- [Reading passage]:
═══

Just so you know, it's really sterile ... and really long!

So for the first half hour, I stared intently at the tattoo spot and babbled about God knows what. After a while, my neck hurt from keeping it at unnatural angles, so Abu suggested I stop being a control freak and stare at the ceiling instead, which I did, and that’s when it started to hurt. Of course Abu insists it had nothing to do with the ceiling. He says it’s because he was retouching a section he’d already tattooed, so the skin was raw. Yeah, po-tay-to-po-ta-to. Either way, the pain wasn’t that bad, and I’m the biggest chicken that I know!

While he was working, Abu routinely wet-wiped the area to get rid of excess ink and make sure the design was working well. It took about one and a half hours, and when he was done, I was ready to kiss his feet. It was beautiful!! There was a little swelling, and he dressed it with a loose gauze bandage. He also gave me clear instructions on how to care for it. Grabacin for three days and white lotion thereafter. Grabacin costs 150/= at Pentapharm, but can be up to 300/= within Yaya.

He also warned me not to panic when the dead skin started to flake and fade – it’s perfectly normal. He gave me a sheet of paper with detailed care notes, and I’m still carrying it around. It’s now a week later, and the skin has mostly flaked off. The tattoo itches a bit, but it’s still as hot as ever. I love it! I called Abu this morning to give him the design for my second tattoo, I’m hoping to get it done this Saturday. It’ll probably hurt a lot more, because this time, it’s on my leg – the one part of my body with no flab – but I’m steeled for it, so it’ll be fine. Of course Princess thinks my tattoo is awesome. We share that fascination, and she wants one immediately. I stalled by explaining the process [and exaggerating the pain involved], buying her a fake flower tattoo, and promising she can get a real one just as soon as she’s 18. That should be fun!

═══

- [Extracted records]:

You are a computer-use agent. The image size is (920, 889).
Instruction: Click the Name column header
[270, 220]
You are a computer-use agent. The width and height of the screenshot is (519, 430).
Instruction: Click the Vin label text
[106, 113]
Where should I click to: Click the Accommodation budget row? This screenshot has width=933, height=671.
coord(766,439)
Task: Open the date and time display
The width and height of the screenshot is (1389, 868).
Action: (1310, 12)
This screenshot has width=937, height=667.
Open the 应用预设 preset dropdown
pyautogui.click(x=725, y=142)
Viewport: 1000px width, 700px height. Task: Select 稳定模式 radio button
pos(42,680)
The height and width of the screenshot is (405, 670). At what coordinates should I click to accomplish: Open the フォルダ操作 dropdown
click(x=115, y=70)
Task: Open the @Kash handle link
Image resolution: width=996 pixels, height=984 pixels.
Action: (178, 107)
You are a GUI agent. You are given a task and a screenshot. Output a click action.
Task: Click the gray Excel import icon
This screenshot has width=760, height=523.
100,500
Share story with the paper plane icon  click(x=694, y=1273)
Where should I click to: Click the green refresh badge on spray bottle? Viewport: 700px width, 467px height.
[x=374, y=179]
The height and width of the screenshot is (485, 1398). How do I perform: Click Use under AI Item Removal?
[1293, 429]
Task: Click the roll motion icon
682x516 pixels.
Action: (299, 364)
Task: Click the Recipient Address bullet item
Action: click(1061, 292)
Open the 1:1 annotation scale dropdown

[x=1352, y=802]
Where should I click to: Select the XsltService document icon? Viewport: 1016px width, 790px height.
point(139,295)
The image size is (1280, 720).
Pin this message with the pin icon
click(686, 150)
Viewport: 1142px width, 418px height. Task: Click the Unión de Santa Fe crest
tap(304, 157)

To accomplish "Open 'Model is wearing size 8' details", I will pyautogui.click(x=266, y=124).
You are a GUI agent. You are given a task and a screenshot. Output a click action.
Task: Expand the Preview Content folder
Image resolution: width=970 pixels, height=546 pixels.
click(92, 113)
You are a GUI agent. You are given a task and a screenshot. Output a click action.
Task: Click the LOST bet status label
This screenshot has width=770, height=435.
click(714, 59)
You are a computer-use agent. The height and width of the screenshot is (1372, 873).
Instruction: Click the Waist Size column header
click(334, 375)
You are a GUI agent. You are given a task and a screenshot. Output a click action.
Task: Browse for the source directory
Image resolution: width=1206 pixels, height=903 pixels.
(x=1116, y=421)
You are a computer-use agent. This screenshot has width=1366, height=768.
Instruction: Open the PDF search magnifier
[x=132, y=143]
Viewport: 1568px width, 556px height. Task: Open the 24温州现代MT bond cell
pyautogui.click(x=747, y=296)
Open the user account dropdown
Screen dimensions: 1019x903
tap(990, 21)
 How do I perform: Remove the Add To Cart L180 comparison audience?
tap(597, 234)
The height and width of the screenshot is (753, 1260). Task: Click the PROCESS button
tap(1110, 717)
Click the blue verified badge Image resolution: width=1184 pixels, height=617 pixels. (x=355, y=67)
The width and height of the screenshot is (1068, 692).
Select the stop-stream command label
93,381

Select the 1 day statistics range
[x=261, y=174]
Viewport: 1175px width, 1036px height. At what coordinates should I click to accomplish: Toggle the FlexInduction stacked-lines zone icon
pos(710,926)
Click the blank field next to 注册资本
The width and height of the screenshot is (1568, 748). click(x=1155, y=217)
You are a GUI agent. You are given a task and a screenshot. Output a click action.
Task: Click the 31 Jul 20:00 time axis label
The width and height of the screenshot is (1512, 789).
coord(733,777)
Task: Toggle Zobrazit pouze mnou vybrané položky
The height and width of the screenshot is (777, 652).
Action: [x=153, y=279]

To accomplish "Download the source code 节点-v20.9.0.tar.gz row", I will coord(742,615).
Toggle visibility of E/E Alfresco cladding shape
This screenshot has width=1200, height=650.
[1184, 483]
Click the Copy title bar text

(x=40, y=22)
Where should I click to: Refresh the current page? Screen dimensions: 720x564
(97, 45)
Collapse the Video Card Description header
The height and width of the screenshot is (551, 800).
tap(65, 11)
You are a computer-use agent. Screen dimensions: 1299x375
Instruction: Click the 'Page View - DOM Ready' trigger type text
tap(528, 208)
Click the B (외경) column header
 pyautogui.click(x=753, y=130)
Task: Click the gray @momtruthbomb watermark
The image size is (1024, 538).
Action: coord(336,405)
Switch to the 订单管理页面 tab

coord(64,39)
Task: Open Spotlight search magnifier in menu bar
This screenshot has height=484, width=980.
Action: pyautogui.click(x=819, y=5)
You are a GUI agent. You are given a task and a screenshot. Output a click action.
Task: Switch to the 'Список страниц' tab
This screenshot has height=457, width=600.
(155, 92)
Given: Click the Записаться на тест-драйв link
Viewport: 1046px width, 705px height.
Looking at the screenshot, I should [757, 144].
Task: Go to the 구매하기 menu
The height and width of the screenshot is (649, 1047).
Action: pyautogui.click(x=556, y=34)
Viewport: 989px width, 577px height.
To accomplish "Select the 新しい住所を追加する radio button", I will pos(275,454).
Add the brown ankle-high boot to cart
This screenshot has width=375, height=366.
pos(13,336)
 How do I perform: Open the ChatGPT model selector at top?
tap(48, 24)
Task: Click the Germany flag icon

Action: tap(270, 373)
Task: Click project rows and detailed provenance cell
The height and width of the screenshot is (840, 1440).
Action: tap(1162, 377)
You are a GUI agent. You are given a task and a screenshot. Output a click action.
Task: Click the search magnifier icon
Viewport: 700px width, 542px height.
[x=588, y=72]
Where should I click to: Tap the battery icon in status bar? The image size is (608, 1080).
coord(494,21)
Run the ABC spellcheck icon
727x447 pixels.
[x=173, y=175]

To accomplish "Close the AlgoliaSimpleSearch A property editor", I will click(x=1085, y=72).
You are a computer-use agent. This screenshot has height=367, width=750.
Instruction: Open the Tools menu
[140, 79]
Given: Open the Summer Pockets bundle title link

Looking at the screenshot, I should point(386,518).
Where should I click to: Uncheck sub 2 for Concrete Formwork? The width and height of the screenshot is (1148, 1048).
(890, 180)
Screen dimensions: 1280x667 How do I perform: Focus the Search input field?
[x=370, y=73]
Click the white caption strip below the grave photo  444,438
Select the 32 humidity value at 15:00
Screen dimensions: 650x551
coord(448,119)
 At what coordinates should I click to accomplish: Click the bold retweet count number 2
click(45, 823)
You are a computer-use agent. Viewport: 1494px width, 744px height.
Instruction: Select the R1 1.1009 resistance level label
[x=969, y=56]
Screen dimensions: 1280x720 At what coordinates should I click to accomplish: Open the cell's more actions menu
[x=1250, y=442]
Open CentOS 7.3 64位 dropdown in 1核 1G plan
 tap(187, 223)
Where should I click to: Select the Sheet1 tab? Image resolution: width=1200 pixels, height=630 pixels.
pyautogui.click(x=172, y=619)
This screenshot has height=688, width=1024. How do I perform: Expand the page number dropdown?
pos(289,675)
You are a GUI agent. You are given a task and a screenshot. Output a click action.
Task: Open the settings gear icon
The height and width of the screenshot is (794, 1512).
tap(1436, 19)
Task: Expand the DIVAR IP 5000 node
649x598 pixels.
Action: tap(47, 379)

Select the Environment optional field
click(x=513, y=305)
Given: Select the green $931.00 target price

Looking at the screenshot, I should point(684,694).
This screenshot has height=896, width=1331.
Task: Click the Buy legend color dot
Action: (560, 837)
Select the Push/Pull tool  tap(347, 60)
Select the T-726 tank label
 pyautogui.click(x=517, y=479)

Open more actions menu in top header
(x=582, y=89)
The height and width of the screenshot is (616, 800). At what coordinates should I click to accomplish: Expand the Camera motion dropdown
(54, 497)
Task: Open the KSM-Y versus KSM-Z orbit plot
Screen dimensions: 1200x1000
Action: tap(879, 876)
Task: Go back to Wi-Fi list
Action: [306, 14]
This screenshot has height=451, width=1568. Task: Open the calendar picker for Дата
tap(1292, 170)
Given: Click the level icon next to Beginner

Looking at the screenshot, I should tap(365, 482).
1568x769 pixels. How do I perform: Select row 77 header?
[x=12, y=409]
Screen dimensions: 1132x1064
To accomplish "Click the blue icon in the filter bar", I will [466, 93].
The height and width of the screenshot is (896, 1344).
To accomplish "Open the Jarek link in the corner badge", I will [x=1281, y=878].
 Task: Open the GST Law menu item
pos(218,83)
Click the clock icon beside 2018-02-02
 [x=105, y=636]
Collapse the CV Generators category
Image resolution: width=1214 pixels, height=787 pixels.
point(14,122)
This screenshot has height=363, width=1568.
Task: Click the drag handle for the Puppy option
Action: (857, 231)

═══

- [What you should do]: Extend the personal account of getting a tattoo, starting after its final sentence and keeping its voice.

- [Written response]:
The second design is just as weird as the first, and Abu asked if somebody broke my heart. I laughed, because it’s been a while. I’m not being dark because I’m crushed. It’s more because I’m cynic and indifferent. I’m a die-hard romantic, but love is painful, and I no longer think it’s worth the drama. Still, as I watch my tats, I wonder if I feel this more deeply than I know. I looked at my spider chasing my crying heart, and I knew there’d be a million different interpretations. My brother already thinks I’m scary and goth, so I joked with Abu that I’d get some cover stories and use them when appropriate. After all, I’m a poet. I could write a mile-thick tome on the hidden meanings on my arm. But really, I just wanted something that wasn’t too cliche. I liked the idea that people would find me scary for having a spider on my arm, and I like the way people look at me when they try to figure out why it’s hunting down a bleeding heart. I enjoy shocking people. Also, it seems to have cured arachnophobia, so yay!

Yes, that's my arm!

My next tattoo will be a rose flower strangling a heart, sort of. I’m not sure why I thought of that idea. I originally just wanted the heart with the tear. I saw it once on Sunset Beach, when some psycho kidnapped Gabi and tattooed it on her … chest. But I like making things unecessarily complex, so I weaved in a choking rose. This despite laughing at Abu as I told him ‘everyone has a rose tattoo, it’s so cliche’ seconds before he showed me his own [immensely cool] rose-and-butterfly tattoos.

I didn’t think much about my rose-and-heart until I described it: ‘the rose stem with thorns will go round the heart like a snake and there will be teardrops at the end of the stem’. Yeah, sounds awful, doesn’t it? I suppose I should be worried that my random ideas are quite so … intense … seeing as the description – and the idea – came off the top of my head. Makes me wonder just how dark my thoughts really are, and whether a person can feel something without even knowing it. I’m told I smother people, and I know that I’m jealous and clingy, so I can see myself squeezing my loved one till he bleeds, but I wasn’t really thinking of that consciously. Oh well, those are analyses for another day. Today, I sit back and wait for The Master to show me the sketches of my new tattoo, even as I scheme and plot on how to get my hands on 6K before Friday. Wish me luck!